The September Issue, released in theaters this past weekend, follows Anna and her flock through nine months worth of planning, shooting, and laying out for Vogue's 2007 September issue -- fashion's annual bible. 2007's issue marked the publication's largest issue in history, a stark contrast from this year's September issue, which now sits on newsstands looking as skinny as its creators. But what appeared on the surface to be a movie about the world of high fashion quickly developed into much more.
Cutler may be credited by some as having exposed the true story behind The Devil Wears Prada, as allowing those on the outside of this exclusive inside world a momentary glimpse. Fashion -- regardless of whether a September issue weighs five pounds or five ounces (it is difficult to write about The September Issue without noting its stark difference in ad pages compared to this year) -- must always remain aspirational. It must always be somewhat unreachable, even "scary," as Anna implies at the beginning of the film. And Cutler allows for the world of Vogue and of fashion in general to be appropriately exposed, without being stripped bare.
We see first-hand Anna's immeasurable iron-fisted influence on fashion's greats: A scene featuring Stefano Pilati, creative director and head designer at the powerhouse that is Yves Saint Laurent since 2004, previewing his collection nervously; of emerging designer Thakoon remembering his uncontrollably shaky hand while showing Anna his first collection at the offices of Vogue; of Oscar De La Renta getting schooled on what to put in his Fall Runway shows. We watch editors sit timidly at her desk as Anna, in true Miranda Priestly style, rips their spreads apart ("Let's lift it," is a euphemism for "Get this crap out of my sight"). And for 90 minutes, we get to see an impeccably dressed Anna, whether it be in a casual Lacoste tee at her country home or accessorized unapologetically with fur.

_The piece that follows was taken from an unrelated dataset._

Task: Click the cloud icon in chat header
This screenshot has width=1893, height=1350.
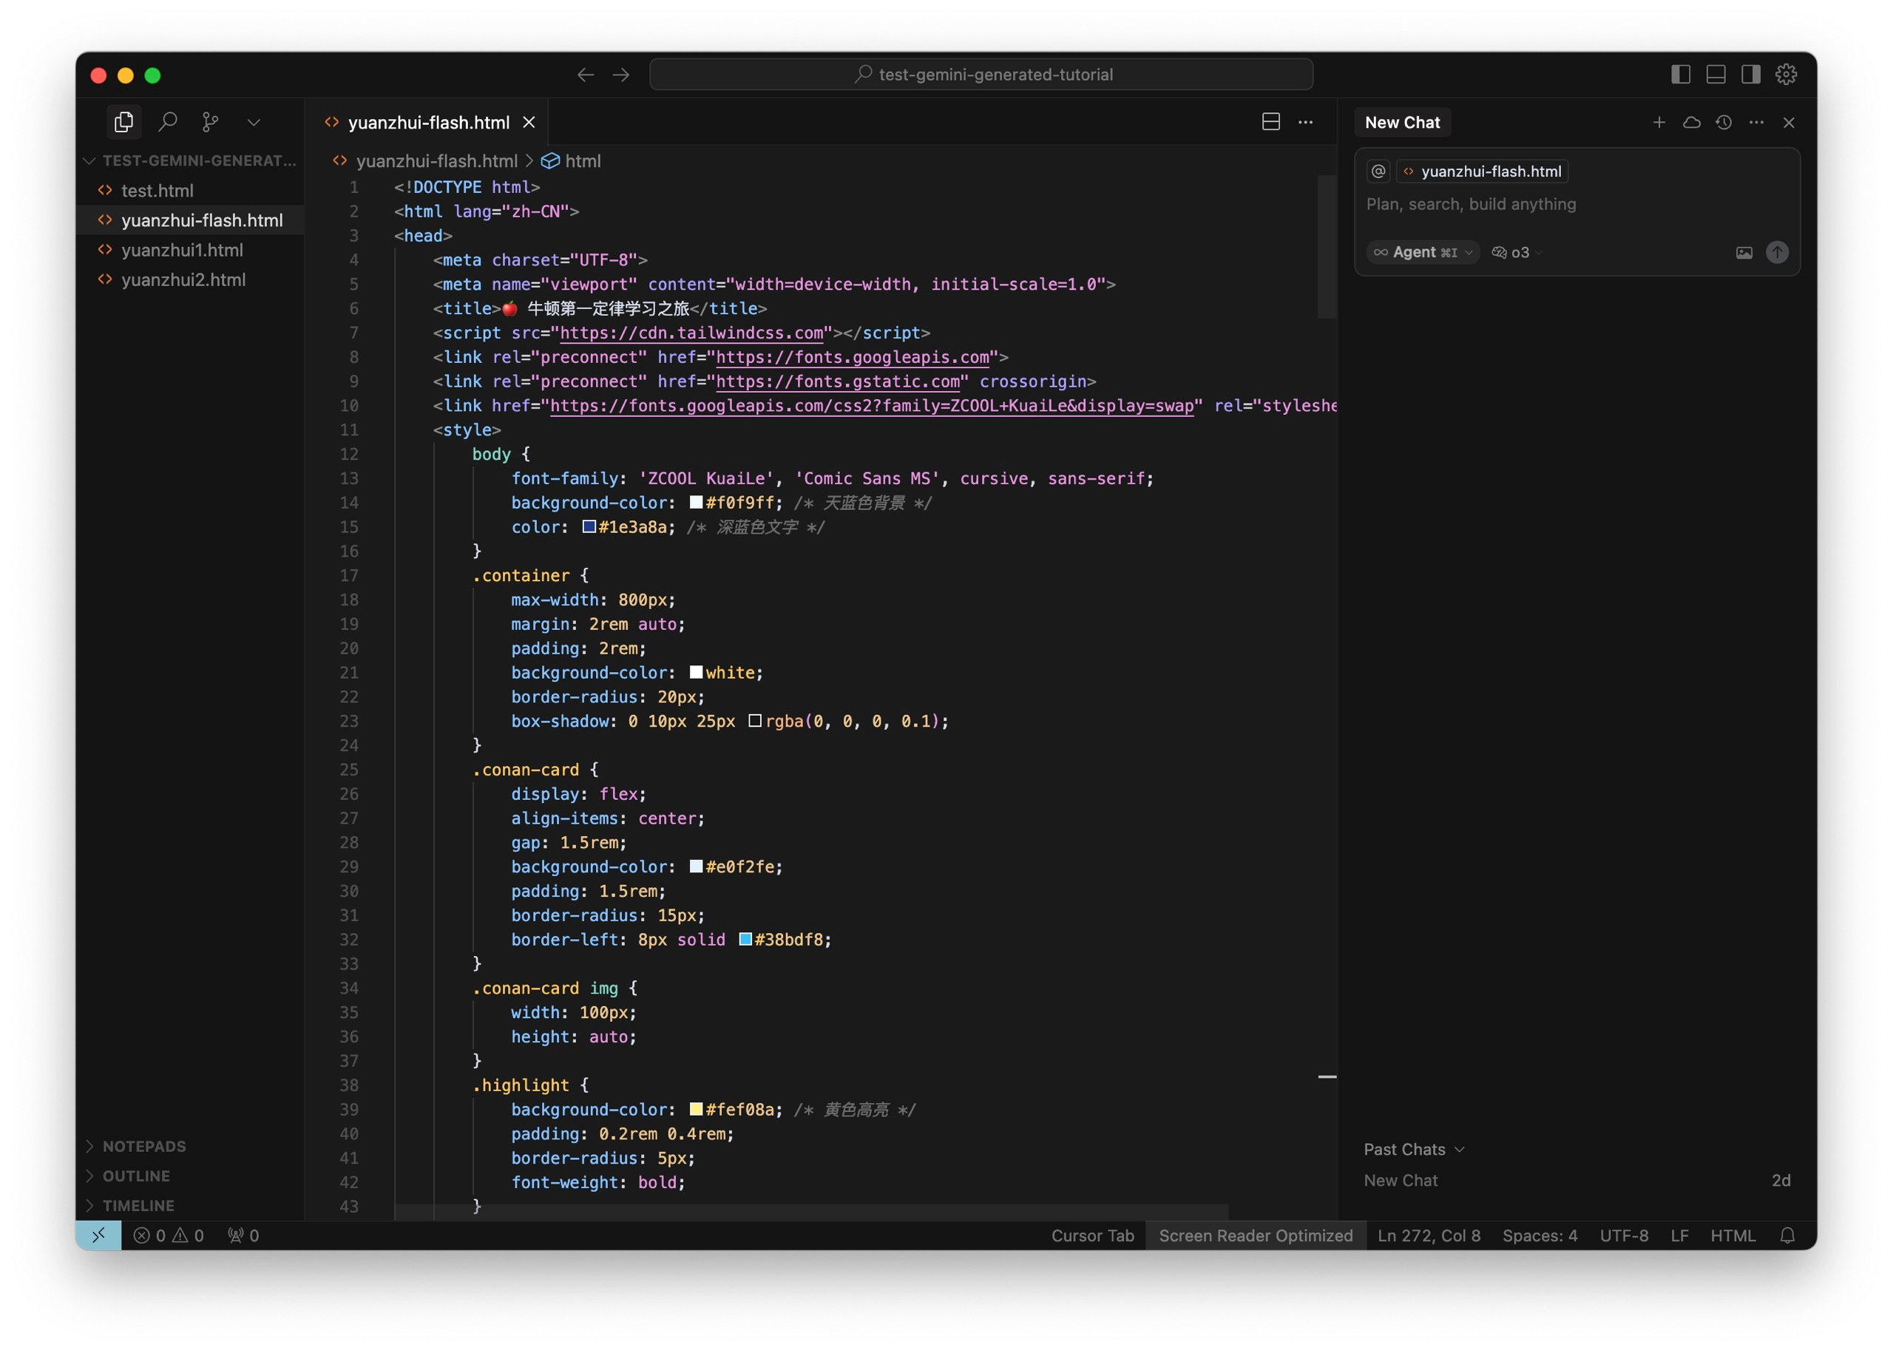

But there are also less expected story lines that have less to do with the intricacies of fashion than with the personal dynamics of Vogue and its larger-than-life. Most notably Wintour's relationship with the incredibly captivating Grace Coddington, the magazine's creative director, who we see dressing models, reshooting already perfectly shot spreads, and asserting herself against Anna the Great. We see the images of Anna as a mother to daughter, Bee Shaffer. Despite Bee's dismissal of the world of fashion that is her mother's entire raison d'etre (Bee just can't take it all that seriously, which elicited shocked titters from the audience), Anna's love for her daughter is made quietly but abundantly clear (despite her decision to go to law school instead of into fashion). When asked what her what her weakness is at the end of the film, Anna responds simply, "My children." (Anna also has a son, Charlie; we also didn't hear anything about their father, or any other aspect of Wintour's personal life.) The friendships, the familial relationships, everyone's unexpected humor; these are the story lines that make the film human (they give it "texture," as Coddington might say) -- and are as significant in the film as the fashion underlying it all.